→ **About this task**
Each of the lines from the one that contains "Where should I click to: Open" to the end of the entries below should be output exactly.

→ **Source material**

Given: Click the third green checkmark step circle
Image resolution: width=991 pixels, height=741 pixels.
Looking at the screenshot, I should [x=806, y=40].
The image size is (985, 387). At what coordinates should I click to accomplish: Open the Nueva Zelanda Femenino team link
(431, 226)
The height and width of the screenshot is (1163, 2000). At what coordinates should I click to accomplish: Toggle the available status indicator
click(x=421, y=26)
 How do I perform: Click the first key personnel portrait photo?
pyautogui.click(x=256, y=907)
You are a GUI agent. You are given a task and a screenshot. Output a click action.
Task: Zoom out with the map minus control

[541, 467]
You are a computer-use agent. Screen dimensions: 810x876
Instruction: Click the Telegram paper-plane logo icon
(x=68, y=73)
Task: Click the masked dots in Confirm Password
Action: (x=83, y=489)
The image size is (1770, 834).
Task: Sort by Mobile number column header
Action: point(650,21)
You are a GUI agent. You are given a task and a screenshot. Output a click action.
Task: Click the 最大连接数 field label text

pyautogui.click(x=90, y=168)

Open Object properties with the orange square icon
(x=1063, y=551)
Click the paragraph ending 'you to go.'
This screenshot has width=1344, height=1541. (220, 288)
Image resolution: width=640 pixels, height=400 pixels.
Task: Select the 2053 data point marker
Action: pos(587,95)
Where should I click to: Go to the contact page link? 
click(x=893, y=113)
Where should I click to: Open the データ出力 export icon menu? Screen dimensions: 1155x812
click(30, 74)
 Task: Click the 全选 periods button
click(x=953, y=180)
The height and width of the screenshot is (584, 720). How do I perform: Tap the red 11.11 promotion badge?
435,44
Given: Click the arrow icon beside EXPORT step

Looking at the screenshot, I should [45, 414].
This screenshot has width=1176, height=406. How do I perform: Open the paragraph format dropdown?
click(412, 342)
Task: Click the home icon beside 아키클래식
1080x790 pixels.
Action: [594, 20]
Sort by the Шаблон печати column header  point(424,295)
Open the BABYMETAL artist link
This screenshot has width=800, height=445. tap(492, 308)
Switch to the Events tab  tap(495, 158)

→ **Reply**
Where should I click to: Open the データ出力 export icon menu? Screen dimensions: 1155x812
click(30, 74)
 Task: Click the 全选 periods button
click(x=953, y=180)
The height and width of the screenshot is (584, 720). How do I perform: Tap the red 11.11 promotion badge?
435,44
Given: Click the arrow icon beside EXPORT step

Looking at the screenshot, I should [45, 414].
This screenshot has width=1176, height=406. How do I perform: Open the paragraph format dropdown?
click(412, 342)
Task: Click the home icon beside 아키클래식
1080x790 pixels.
Action: [594, 20]
Sort by the Шаблон печати column header  point(424,295)
Open the BABYMETAL artist link
This screenshot has width=800, height=445. tap(492, 308)
Switch to the Events tab  tap(495, 158)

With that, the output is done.